6. Cot α is the reciprocal of tan α, so cot α = 1 / tan α = 1 / (±3/4) = ±4/3.

Therefore, the exact values of sin α, cos α, tan α, csc α, sec α, and cot α are:

• sin α = -3/5 (negative because it is in Quadrant II)
• cos α = ±4/5 (positive or negative depending on the sign of sin α)
• tan α = -3/4 or 3/4 (depending on the sign of cos α)
• csc α = -5/3
• sec α = ±5/4
• cot α = ±4/3

Answer 2

The exact trigonometric values for α using the given sine value in quadrant II are sin α = -24/25, cos α = 7/25, tan α = -24/7, csc α = -25/24, sec α = 25/7, and cot α = -7/24, calculated using the double angle formulas.

Step-by-step explanation:

Given that sin a/2 = 3/5 and it is in quadrant II, we can find the exact values of the trigonometric functions of α by first determining the cosine of α/2 and then using the double-angle formulas. In quadrant II, the cosine is negative. By applying the Pythagorean identity, we have cos a/2 = -√(1 - sin^2(a/2)), which gives us cos a/2 = -√(1 - (3/5)^2) = -√(1 - 9/25) = -√(16/25) = -4/5.

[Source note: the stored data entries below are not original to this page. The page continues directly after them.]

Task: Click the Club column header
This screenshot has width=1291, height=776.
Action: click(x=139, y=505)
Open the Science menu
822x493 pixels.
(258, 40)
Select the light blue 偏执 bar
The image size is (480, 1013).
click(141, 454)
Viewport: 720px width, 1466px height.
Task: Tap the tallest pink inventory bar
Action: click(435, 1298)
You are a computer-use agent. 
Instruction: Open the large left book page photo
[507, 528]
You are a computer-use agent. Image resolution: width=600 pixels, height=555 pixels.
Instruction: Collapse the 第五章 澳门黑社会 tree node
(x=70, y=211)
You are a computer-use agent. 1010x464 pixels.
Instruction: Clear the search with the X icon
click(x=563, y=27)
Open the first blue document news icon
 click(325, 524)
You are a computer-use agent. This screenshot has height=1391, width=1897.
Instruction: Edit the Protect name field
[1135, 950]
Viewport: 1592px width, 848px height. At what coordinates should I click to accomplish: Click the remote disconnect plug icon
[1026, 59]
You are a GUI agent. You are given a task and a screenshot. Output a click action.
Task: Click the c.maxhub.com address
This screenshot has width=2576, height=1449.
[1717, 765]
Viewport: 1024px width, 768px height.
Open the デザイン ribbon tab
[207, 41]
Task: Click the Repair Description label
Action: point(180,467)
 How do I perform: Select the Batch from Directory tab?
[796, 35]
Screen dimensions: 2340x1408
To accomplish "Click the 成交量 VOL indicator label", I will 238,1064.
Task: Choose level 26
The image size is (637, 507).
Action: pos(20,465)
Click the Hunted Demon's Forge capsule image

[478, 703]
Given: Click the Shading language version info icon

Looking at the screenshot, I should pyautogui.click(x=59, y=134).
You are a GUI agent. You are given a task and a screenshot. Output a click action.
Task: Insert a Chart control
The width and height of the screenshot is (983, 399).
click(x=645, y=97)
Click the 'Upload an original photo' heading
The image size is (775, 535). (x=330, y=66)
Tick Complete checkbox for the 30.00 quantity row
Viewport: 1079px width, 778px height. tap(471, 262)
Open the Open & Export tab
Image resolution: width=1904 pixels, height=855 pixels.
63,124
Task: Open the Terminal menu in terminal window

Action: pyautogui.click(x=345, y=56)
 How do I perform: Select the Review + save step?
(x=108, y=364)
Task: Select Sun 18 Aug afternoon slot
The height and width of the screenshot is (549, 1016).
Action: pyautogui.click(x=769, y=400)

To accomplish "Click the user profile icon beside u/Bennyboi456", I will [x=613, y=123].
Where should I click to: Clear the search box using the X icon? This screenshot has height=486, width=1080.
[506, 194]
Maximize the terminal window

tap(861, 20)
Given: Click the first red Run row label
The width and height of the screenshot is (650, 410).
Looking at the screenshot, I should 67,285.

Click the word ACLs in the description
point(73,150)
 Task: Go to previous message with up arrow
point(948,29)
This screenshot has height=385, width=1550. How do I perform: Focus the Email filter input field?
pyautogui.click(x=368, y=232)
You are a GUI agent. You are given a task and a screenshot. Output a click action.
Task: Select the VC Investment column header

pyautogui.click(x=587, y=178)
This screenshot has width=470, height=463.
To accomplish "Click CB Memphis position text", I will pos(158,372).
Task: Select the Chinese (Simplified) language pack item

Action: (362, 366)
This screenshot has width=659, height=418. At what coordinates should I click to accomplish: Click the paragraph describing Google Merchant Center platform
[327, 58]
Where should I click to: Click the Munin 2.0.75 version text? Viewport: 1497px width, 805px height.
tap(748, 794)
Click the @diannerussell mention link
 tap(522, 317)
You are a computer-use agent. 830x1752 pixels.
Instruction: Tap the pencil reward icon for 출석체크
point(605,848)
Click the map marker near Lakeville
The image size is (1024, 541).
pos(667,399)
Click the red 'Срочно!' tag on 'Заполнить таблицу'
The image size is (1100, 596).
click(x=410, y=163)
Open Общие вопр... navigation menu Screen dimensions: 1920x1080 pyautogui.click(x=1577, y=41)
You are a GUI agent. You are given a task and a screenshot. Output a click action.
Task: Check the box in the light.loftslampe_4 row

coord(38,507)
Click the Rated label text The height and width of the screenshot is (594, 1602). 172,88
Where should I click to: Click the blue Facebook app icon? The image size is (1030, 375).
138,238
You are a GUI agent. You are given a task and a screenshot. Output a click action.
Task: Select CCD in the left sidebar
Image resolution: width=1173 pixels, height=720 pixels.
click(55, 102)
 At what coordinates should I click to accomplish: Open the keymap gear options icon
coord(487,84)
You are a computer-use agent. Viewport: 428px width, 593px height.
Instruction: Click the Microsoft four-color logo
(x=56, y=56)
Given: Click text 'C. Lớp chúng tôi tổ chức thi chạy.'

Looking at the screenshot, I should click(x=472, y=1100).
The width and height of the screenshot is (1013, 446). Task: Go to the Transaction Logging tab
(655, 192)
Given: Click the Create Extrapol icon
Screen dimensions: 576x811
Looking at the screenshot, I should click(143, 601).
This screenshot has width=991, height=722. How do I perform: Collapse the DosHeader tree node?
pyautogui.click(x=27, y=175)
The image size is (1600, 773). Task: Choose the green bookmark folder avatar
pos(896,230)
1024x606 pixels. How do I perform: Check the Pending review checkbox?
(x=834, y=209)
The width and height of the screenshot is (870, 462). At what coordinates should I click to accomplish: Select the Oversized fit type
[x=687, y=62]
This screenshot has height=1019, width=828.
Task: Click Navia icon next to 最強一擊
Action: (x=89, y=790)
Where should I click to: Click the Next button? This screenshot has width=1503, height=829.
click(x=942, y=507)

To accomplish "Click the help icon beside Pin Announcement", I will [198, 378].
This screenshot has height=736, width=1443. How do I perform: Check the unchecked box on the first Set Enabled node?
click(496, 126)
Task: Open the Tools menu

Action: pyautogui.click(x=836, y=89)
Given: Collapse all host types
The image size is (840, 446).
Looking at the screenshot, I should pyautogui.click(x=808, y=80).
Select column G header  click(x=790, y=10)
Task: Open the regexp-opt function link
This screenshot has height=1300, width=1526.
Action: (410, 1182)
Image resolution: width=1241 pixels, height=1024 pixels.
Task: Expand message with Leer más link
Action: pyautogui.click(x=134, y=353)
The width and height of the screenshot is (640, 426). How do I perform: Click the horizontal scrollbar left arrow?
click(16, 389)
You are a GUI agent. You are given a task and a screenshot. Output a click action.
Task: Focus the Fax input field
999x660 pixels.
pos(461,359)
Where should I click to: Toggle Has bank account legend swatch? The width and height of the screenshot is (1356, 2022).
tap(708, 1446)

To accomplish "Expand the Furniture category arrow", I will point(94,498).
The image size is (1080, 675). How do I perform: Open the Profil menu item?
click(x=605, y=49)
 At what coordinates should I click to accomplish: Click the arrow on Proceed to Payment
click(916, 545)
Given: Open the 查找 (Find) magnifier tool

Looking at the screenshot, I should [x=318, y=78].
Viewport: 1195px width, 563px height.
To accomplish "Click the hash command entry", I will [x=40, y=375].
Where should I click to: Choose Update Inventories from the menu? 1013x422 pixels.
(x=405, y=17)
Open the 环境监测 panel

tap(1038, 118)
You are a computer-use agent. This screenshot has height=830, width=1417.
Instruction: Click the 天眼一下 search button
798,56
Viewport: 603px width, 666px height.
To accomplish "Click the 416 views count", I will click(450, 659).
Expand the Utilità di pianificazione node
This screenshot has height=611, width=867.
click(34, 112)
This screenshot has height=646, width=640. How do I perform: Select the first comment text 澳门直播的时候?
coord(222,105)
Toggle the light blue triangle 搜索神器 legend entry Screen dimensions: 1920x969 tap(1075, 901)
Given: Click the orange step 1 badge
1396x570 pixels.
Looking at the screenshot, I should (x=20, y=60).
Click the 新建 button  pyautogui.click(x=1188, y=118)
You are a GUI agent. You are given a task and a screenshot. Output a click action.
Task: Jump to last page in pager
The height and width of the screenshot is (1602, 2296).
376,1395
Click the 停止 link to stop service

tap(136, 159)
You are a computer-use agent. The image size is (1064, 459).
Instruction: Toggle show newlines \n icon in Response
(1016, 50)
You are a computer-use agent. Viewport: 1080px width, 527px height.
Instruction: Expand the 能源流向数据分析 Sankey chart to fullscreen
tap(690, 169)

Using double-angle formulas, we get:

• sin α = 2sin(a/2)cos(a/2) = 2 * (3/5) * (-4/5) = -24/25
• cos α = cos^2(a/2) - sin^2(a/2) = (-4/5)^2 - (3/5)^2 = 16/25 - 9/25 = 7/25
• tan α = sin α/cos α = (-24/25) / (7/25) = -24/7
• csc α = 1/sin α = -25/24
• sec α = 1/cos α = 25/7
• cot α = cos α/sin α = (7/25) / (-24/25) = -7/24

These are the exact trigonometric values for α in quadrant II with the given sine value.